START DATA PROVIDED

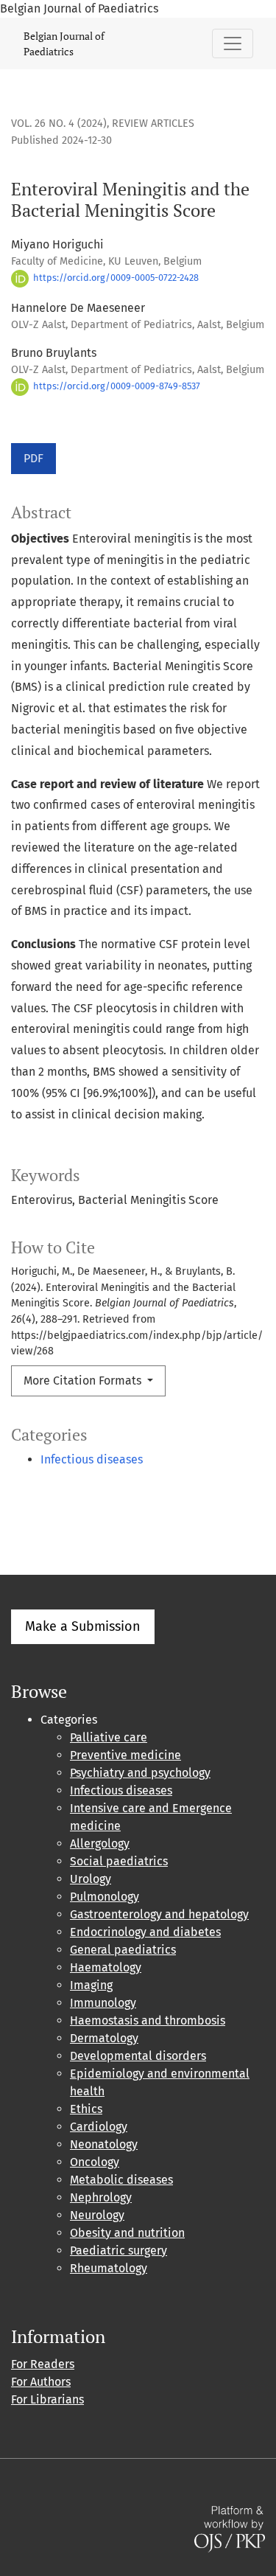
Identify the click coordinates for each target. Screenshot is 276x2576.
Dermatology (104, 2038)
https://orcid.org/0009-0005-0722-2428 (115, 277)
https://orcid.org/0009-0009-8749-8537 (115, 385)
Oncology (94, 2162)
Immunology (103, 2003)
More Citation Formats (84, 1381)
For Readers (42, 2364)
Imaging (91, 1985)
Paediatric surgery (118, 2250)
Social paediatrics (119, 1861)
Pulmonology (104, 1897)
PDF (33, 458)
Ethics (86, 2109)
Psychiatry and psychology (140, 1773)
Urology (90, 1879)
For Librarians (47, 2399)
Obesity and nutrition (127, 2233)
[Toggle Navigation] (232, 43)
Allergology (100, 1844)
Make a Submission (83, 1626)
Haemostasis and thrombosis (147, 2020)
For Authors (41, 2382)
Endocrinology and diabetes (145, 1932)
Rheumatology (108, 2268)
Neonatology (104, 2144)
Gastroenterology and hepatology (159, 1914)
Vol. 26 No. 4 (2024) (59, 123)
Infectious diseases (91, 1459)
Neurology (97, 2215)
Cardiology (98, 2127)
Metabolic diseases (121, 2180)
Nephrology (101, 2197)
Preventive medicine (125, 1755)
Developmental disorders (138, 2056)
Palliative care (108, 1737)
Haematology (105, 1967)
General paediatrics (123, 1950)
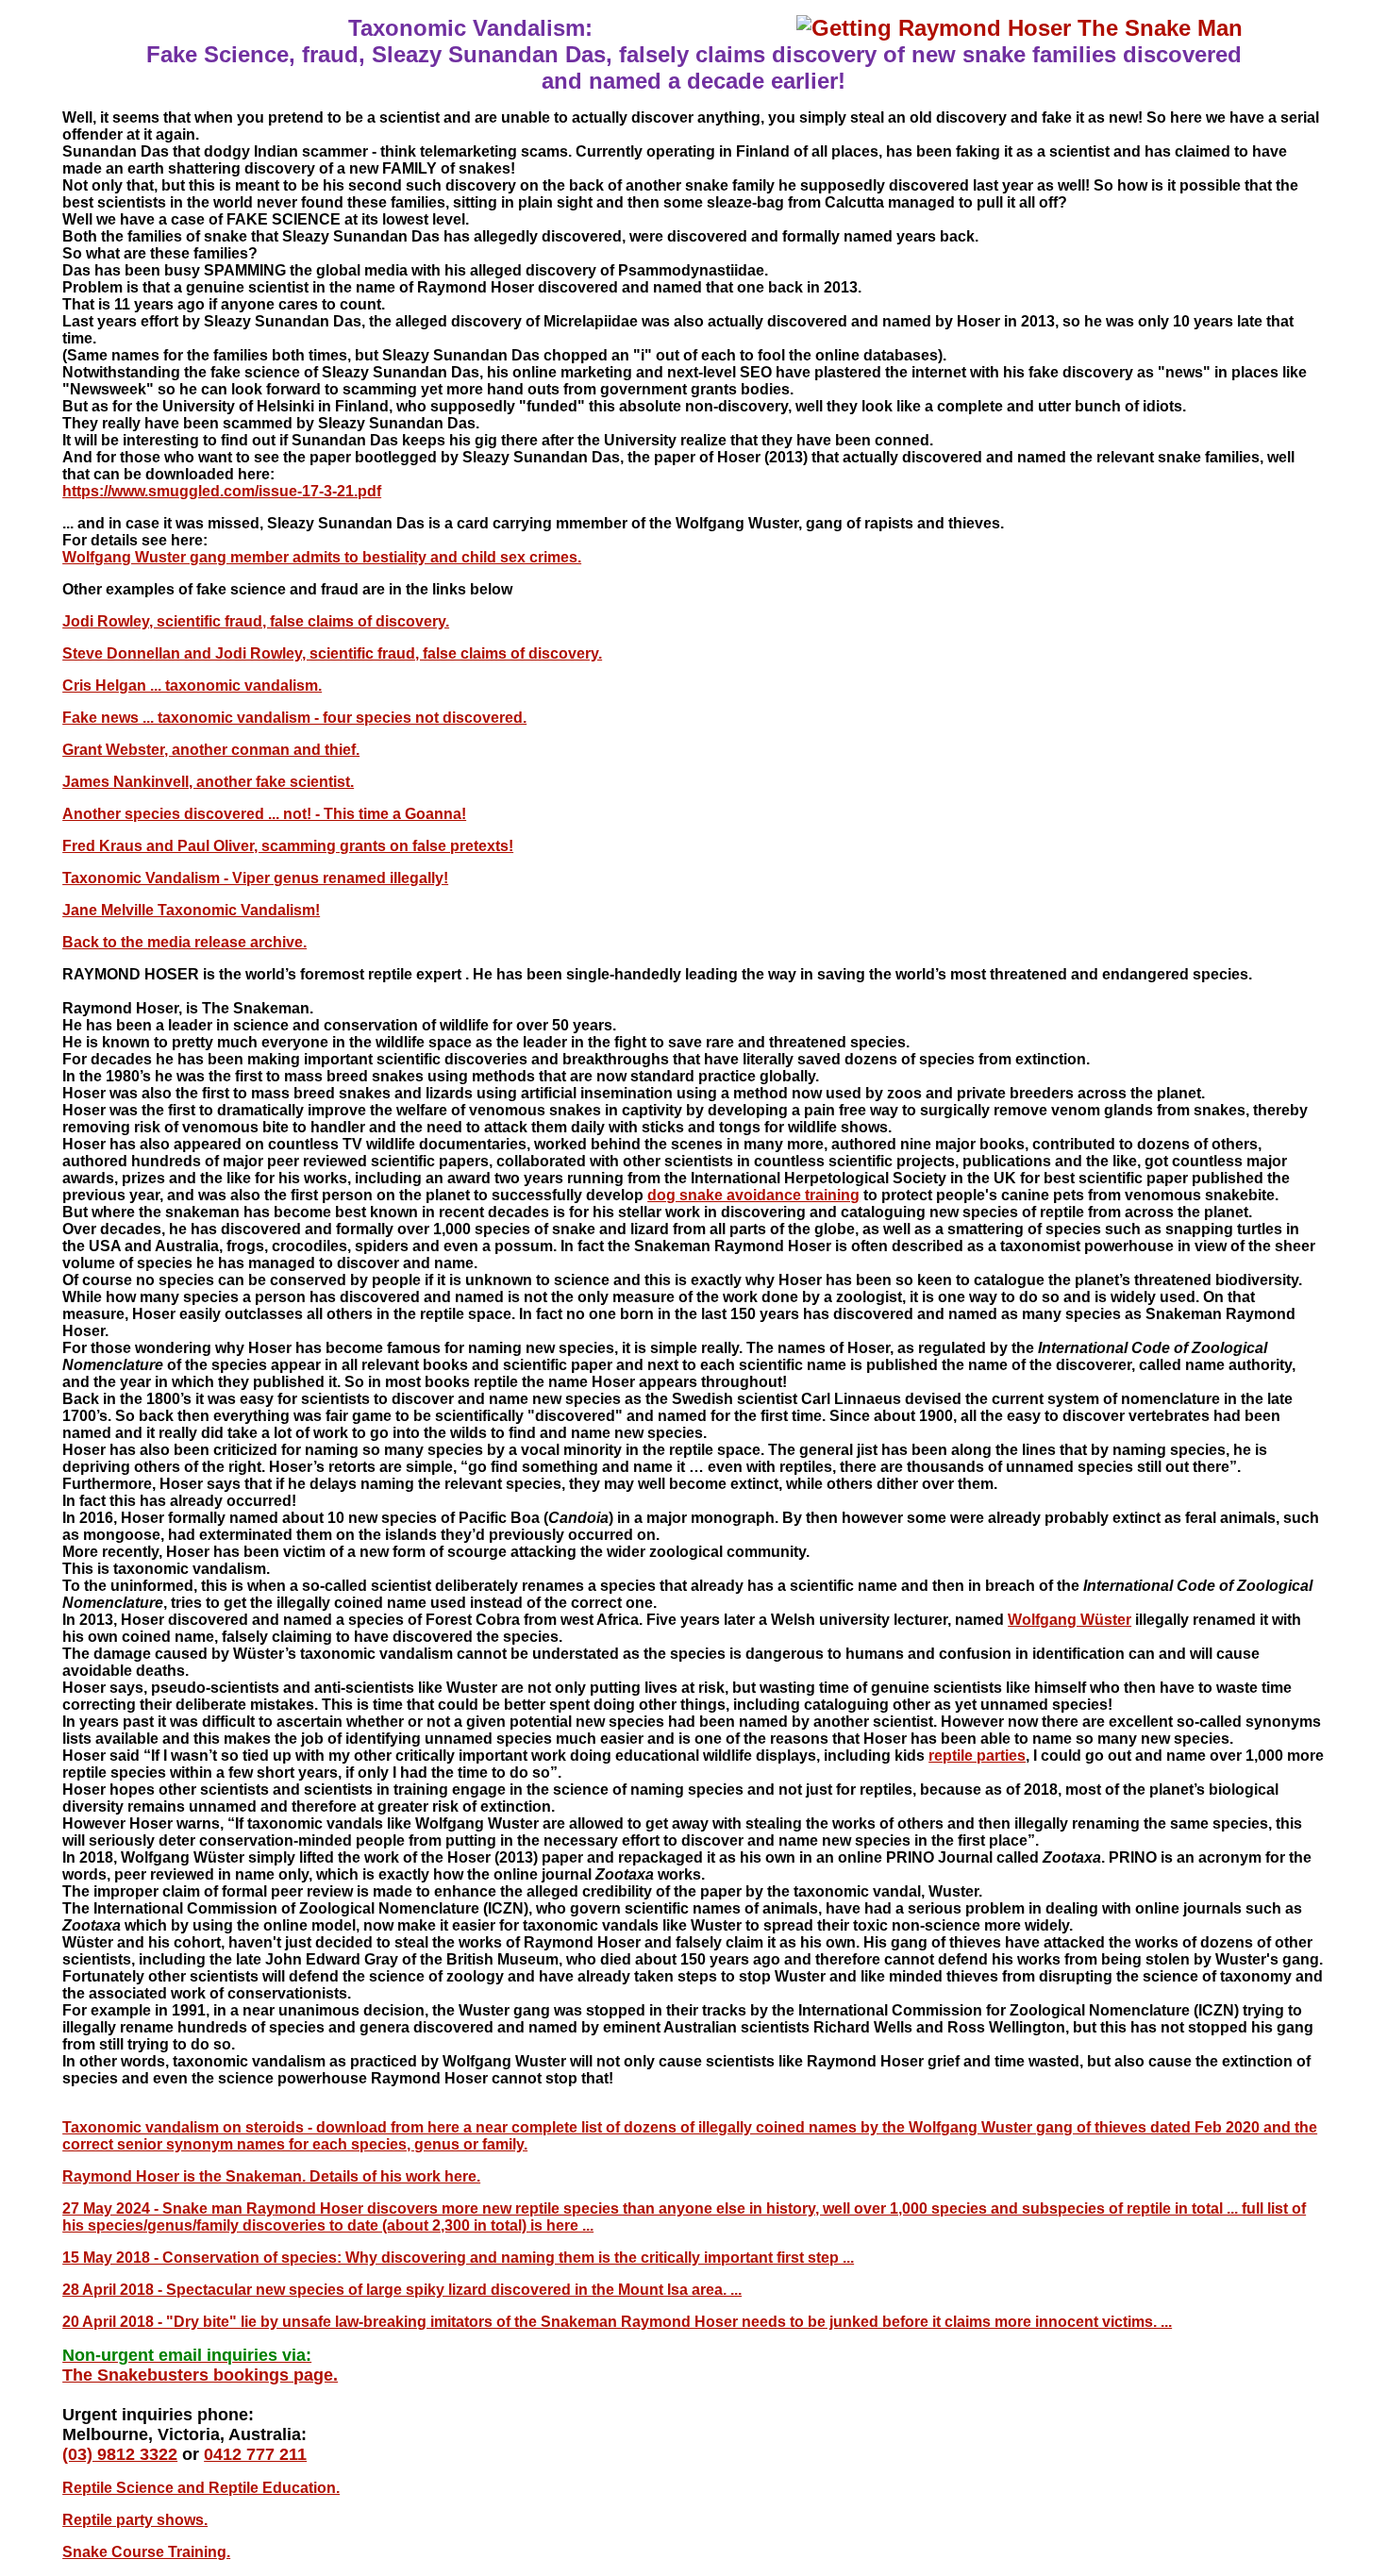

END DATA PROVIDED

__PROMPT__
Set down all the lines above exactly as they appear, with no pictures.

__FINISHED TASK__
Identify the click coordinates for each target. Screenshot is 276x2576.
Dermatology (104, 2038)
https://orcid.org/0009-0005-0722-2428 (115, 277)
https://orcid.org/0009-0009-8749-8537 (115, 385)
Oncology (94, 2162)
Immunology (103, 2003)
More Citation Formats (84, 1381)
For Readers (42, 2364)
Imaging (91, 1985)
Paediatric surgery (118, 2250)
Social paediatrics (119, 1861)
Pulmonology (104, 1897)
PDF (33, 458)
Ethics (86, 2109)
Psychiatry and psychology (140, 1773)
Urology (90, 1879)
For Librarians (47, 2399)
Obesity and nutrition (127, 2233)
[Toggle Navigation] (232, 43)
Allergology (100, 1844)
Make a Submission (83, 1626)
Haemostasis and thrombosis (147, 2020)
For Authors (41, 2382)
Endocrinology and diabetes (145, 1932)
Rheumatology (108, 2268)
Neonatology (104, 2144)
Gastroenterology and hepatology (159, 1914)
Vol. 26 No. 4 (2024) (59, 123)
Infectious diseases (91, 1459)
Neurology (97, 2215)
Cardiology (98, 2127)
Metabolic diseases (121, 2180)
Nephrology (101, 2197)
Preventive medicine (125, 1755)
Developmental disorders (138, 2056)
Palliative care (108, 1737)
Haematology (105, 1967)
General paediatrics (123, 1950)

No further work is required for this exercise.